**YOUR OBJECTIVE:** In the data below, find the line containing "You are a GUI agent. The screenshot is 499×2576.", then set down that line and every later line up to and including the line containing "[My Account] (408, 8)", exactly.

**ENTRIES PROVIDED:**
──────────────────────────────
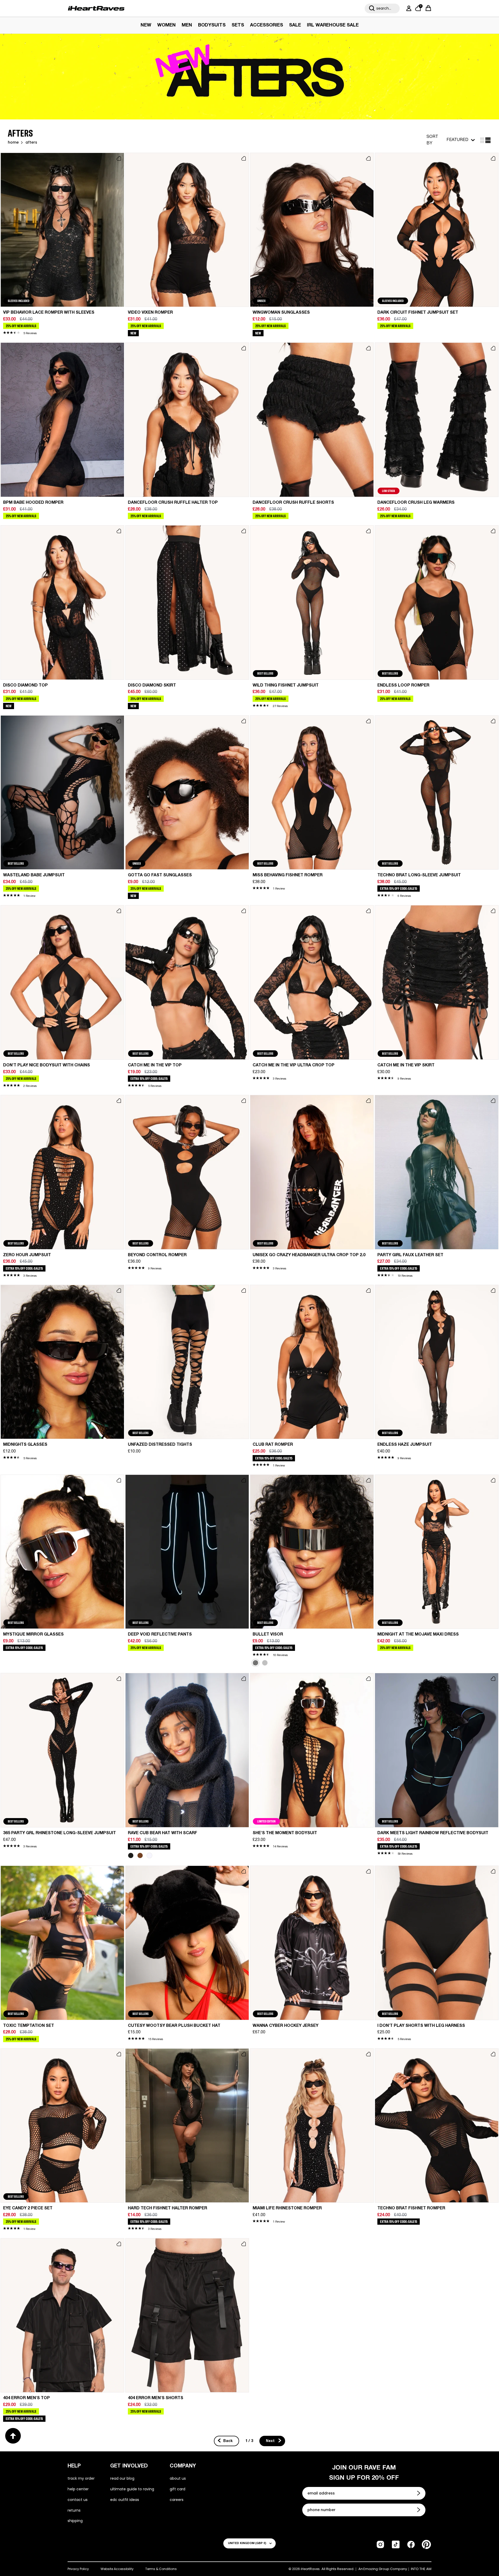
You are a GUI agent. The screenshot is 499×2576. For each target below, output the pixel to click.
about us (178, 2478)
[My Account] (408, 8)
──────────────────────────────
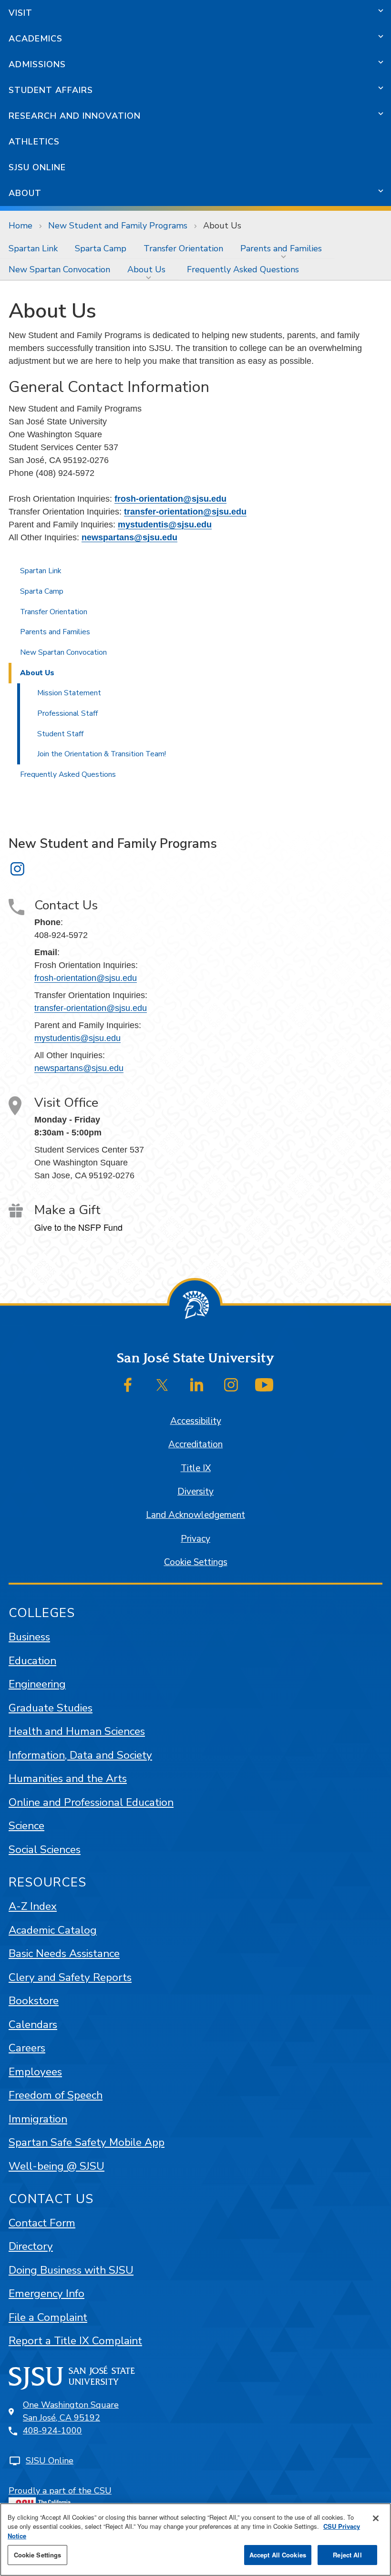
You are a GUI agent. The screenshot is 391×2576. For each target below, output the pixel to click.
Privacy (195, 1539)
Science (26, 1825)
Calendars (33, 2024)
──────────────────────────────
**TASK RESPONSE:**
You are a GUI agent. The screenshot is 499×2576. For each target below, output the pixel to click.
about us (178, 2478)
[My Account] (408, 8)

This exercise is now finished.